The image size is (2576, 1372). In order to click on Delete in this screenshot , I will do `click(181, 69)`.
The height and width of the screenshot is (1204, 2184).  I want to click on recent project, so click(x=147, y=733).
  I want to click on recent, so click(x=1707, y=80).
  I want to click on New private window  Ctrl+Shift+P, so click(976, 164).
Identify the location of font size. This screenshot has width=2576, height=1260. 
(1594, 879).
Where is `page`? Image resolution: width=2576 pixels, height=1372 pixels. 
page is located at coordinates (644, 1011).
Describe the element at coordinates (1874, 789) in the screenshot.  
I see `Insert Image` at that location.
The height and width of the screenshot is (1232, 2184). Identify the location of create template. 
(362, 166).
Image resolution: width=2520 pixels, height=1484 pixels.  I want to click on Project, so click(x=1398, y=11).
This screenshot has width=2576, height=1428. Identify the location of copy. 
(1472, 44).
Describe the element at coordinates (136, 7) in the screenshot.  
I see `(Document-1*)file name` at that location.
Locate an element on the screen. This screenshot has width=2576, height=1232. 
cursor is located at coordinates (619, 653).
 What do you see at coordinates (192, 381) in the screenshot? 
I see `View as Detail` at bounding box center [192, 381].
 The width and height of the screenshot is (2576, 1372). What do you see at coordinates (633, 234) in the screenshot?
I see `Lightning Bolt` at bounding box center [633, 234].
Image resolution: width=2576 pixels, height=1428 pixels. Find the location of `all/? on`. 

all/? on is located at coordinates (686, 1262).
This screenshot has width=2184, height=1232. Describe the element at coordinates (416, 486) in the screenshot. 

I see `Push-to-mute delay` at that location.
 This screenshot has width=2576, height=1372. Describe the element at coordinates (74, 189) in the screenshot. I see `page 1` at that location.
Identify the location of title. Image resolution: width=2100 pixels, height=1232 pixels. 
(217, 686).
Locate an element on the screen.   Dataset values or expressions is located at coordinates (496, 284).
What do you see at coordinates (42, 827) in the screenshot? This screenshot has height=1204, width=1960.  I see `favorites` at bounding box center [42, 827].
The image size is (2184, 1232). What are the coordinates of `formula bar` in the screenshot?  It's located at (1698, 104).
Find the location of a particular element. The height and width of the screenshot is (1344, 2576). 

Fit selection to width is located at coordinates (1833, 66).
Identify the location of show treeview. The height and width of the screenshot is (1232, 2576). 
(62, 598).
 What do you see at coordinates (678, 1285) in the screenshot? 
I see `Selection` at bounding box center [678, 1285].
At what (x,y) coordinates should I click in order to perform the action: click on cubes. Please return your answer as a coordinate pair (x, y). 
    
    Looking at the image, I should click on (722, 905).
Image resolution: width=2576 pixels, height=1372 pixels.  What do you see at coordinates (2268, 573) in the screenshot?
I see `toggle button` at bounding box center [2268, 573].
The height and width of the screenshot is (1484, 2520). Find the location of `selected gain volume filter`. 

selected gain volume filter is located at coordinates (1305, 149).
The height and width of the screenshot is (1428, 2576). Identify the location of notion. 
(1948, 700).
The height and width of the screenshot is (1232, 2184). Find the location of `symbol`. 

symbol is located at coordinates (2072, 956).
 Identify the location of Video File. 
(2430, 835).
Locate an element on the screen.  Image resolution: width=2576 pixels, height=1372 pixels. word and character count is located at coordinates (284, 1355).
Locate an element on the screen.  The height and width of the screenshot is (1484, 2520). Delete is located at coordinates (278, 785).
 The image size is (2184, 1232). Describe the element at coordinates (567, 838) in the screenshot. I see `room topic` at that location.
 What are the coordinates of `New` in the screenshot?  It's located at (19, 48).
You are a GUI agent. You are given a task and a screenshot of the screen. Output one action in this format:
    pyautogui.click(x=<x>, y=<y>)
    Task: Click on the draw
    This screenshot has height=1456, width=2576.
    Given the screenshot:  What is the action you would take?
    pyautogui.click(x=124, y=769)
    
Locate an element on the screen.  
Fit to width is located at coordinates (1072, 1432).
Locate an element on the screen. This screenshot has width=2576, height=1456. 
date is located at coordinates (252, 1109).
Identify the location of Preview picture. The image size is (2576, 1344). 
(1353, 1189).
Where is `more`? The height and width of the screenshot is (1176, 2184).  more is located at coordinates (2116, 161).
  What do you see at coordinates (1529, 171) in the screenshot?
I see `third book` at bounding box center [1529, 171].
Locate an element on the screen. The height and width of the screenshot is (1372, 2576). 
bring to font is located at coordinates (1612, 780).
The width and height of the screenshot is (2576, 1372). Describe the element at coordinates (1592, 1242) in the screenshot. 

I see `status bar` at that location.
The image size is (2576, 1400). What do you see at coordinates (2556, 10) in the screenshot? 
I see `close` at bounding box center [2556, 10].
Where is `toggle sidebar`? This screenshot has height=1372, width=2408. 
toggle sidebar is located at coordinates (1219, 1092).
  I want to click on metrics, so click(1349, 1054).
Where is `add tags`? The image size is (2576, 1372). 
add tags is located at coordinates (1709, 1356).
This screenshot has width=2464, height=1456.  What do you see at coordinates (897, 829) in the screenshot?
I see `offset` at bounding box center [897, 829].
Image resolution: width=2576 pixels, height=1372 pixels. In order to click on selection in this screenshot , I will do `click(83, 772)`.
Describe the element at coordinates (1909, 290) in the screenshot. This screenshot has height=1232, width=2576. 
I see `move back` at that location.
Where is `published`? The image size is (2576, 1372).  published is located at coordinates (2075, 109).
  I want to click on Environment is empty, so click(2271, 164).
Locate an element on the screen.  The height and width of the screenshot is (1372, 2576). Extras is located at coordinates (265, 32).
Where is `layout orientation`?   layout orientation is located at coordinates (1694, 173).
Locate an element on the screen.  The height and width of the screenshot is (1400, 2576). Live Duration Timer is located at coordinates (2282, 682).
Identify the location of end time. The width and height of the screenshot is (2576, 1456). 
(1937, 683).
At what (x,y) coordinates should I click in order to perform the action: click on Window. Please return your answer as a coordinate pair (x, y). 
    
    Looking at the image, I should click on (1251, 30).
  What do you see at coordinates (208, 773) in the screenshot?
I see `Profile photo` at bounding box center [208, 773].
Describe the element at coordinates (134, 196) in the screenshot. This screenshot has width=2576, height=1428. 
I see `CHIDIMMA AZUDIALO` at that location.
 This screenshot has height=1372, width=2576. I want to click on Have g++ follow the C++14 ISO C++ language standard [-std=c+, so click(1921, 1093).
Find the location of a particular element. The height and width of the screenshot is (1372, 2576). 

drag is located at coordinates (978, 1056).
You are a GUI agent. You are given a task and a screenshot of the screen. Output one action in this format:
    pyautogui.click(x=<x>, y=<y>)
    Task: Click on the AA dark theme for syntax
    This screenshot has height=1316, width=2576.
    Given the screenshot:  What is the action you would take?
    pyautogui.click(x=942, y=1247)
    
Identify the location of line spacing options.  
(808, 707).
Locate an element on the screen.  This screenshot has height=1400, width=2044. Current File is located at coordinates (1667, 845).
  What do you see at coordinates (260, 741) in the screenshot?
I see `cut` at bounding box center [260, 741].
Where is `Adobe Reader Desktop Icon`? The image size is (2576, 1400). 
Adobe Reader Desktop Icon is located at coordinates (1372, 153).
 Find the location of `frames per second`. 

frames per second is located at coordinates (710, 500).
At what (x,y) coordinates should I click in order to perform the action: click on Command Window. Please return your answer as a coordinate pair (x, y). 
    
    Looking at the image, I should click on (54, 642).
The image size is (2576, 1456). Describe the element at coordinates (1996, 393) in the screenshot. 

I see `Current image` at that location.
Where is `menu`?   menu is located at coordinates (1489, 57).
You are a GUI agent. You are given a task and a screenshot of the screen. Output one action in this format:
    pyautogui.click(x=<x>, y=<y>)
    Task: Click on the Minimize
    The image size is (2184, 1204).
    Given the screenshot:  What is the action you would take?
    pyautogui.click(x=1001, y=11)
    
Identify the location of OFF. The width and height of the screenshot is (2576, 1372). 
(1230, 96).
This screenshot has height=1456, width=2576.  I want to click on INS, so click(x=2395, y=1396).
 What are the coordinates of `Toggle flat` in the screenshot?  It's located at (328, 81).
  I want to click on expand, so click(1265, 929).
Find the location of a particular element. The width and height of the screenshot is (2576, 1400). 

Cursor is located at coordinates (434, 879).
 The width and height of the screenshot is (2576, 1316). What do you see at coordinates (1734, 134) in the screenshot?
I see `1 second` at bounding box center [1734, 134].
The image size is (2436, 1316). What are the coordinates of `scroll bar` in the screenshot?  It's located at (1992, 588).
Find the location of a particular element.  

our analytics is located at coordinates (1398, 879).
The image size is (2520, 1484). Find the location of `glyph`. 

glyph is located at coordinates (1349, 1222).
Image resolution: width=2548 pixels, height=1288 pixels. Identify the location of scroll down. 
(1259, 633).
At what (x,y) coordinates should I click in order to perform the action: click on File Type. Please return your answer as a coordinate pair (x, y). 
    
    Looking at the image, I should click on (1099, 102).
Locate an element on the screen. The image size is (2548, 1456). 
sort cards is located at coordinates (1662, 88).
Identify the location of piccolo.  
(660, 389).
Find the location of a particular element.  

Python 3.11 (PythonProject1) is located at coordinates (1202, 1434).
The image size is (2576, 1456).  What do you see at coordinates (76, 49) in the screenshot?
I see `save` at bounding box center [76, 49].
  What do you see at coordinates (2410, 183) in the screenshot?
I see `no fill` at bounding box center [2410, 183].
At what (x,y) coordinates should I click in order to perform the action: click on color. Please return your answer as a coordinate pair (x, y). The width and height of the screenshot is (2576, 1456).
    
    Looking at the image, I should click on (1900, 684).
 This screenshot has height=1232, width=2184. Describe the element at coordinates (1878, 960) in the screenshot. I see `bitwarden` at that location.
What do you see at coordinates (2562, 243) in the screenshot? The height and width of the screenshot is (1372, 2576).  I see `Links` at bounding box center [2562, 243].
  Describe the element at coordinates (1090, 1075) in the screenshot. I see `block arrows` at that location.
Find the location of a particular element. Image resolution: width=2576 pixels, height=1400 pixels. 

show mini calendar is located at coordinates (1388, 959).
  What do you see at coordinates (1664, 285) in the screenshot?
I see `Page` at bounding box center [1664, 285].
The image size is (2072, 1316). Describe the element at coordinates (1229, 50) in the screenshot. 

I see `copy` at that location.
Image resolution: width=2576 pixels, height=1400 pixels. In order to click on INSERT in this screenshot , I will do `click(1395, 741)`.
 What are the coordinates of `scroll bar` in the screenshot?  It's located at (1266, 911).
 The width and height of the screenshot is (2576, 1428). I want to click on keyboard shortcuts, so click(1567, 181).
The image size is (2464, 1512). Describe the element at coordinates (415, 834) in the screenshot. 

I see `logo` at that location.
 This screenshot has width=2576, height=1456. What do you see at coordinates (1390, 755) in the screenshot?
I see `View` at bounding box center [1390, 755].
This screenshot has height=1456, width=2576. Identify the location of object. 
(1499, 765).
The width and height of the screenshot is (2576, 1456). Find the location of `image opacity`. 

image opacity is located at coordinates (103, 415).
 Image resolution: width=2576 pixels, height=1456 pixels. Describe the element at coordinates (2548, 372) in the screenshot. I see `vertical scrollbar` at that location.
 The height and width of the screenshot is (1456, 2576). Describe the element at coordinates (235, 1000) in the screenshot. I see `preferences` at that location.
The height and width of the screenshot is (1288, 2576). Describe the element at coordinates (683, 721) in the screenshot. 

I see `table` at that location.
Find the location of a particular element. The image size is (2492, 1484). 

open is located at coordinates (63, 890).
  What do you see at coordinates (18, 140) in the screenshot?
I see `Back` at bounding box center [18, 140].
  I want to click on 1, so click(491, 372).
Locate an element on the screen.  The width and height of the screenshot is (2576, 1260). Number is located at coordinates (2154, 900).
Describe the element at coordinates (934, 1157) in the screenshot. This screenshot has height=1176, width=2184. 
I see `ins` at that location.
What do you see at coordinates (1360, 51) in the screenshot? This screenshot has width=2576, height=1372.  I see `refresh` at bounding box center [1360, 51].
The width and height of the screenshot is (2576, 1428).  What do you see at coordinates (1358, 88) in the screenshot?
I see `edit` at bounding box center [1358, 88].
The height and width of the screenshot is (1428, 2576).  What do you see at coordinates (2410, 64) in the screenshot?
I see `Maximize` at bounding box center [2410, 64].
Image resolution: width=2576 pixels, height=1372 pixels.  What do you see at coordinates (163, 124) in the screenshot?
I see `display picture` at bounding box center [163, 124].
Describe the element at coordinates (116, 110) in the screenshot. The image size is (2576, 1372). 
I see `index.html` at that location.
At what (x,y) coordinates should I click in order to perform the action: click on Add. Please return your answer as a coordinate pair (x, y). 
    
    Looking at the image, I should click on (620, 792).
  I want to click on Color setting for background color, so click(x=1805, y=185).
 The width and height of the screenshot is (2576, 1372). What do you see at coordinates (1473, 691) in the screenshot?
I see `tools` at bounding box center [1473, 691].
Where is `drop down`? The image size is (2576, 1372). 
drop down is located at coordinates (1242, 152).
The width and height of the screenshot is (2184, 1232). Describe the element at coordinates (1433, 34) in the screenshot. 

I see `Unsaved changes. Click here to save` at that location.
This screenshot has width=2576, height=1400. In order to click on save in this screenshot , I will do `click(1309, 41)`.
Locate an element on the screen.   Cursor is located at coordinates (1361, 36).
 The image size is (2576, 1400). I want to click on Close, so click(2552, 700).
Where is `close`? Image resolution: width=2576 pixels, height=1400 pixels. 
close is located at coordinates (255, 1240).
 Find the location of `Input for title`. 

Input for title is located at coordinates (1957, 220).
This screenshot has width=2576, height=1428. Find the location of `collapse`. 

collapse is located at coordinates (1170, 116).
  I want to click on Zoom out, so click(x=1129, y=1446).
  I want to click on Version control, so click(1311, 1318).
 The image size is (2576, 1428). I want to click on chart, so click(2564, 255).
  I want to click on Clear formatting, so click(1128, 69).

TASK TO CARRY OUT: Which lines of the material contain the string "title"? Report each of them in full, treating uppercase and lowercase as different.

COMPLETED EXERCISE:
Identify the location of title. Image resolution: width=2100 pixels, height=1232 pixels. 
 Find the location of `Input for title`. 
Input for title is located at coordinates (1957, 220).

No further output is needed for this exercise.